## ASSIGNMENT
Among the lines below, copy exactly those from the one with "Given: Select Corpo" through the one with "Task: Click Kerrie Mason's profile avatar", counting both ends.

____________

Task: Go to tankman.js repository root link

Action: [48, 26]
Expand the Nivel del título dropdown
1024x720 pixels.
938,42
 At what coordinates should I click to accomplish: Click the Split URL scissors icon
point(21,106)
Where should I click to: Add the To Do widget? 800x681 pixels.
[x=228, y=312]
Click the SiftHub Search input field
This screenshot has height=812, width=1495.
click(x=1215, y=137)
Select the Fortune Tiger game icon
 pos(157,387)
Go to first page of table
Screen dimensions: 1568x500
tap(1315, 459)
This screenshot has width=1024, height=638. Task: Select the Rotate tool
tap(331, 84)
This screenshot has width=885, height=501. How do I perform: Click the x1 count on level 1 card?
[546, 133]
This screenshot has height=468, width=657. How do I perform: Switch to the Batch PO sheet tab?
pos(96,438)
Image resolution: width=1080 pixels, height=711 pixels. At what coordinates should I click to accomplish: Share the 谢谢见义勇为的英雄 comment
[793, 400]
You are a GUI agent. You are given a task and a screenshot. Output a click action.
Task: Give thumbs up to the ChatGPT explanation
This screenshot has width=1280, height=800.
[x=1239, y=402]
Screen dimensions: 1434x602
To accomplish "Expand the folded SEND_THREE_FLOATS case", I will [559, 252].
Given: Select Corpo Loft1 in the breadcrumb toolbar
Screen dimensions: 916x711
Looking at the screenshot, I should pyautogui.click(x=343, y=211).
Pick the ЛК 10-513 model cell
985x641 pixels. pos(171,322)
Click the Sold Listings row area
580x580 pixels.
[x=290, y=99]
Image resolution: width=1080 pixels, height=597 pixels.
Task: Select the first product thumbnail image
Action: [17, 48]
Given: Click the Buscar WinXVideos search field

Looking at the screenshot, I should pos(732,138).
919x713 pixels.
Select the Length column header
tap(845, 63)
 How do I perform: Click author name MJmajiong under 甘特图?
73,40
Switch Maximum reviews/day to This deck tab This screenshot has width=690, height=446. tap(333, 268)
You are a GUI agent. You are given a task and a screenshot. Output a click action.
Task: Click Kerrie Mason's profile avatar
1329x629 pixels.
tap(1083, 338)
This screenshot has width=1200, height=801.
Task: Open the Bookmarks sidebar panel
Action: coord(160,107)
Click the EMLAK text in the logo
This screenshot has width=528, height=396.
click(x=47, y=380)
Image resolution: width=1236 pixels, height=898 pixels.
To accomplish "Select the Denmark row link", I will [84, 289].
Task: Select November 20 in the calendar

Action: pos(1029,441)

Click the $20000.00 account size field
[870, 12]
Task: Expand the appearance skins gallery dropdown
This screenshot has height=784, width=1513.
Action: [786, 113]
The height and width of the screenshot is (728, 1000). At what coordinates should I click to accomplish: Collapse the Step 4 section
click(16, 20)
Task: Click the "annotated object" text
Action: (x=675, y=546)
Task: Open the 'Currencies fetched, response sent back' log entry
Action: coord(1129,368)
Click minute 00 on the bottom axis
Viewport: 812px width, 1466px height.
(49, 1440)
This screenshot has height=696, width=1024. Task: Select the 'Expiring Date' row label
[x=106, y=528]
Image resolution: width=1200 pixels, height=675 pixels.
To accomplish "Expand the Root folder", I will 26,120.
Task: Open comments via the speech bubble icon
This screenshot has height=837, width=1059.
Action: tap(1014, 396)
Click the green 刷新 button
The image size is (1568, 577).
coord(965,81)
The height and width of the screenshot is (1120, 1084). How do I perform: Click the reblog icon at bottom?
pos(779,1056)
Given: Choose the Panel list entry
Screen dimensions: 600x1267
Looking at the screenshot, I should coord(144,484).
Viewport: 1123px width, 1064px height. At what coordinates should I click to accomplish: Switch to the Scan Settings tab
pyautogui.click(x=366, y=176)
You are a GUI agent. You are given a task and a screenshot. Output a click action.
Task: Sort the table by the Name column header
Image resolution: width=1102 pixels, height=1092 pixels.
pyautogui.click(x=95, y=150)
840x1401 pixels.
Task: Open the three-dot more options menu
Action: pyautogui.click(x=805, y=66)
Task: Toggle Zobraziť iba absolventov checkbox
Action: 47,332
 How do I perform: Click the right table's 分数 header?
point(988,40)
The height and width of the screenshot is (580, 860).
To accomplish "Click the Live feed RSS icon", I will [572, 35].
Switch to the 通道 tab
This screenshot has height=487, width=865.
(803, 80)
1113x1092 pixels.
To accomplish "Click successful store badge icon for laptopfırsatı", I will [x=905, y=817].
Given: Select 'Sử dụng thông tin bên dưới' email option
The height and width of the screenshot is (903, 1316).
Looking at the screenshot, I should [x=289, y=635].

____________

## YOUR SOLUTION
Given: Select Corpo Loft1 in the breadcrumb toolbar
Screen dimensions: 916x711
Looking at the screenshot, I should pyautogui.click(x=343, y=211).
Pick the ЛК 10-513 model cell
985x641 pixels. pos(171,322)
Click the Sold Listings row area
580x580 pixels.
[x=290, y=99]
Image resolution: width=1080 pixels, height=597 pixels.
Task: Select the first product thumbnail image
Action: [17, 48]
Given: Click the Buscar WinXVideos search field

Looking at the screenshot, I should pos(732,138).
919x713 pixels.
Select the Length column header
tap(845, 63)
 How do I perform: Click author name MJmajiong under 甘特图?
73,40
Switch Maximum reviews/day to This deck tab This screenshot has width=690, height=446. tap(333, 268)
You are a GUI agent. You are given a task and a screenshot. Output a click action.
Task: Click Kerrie Mason's profile avatar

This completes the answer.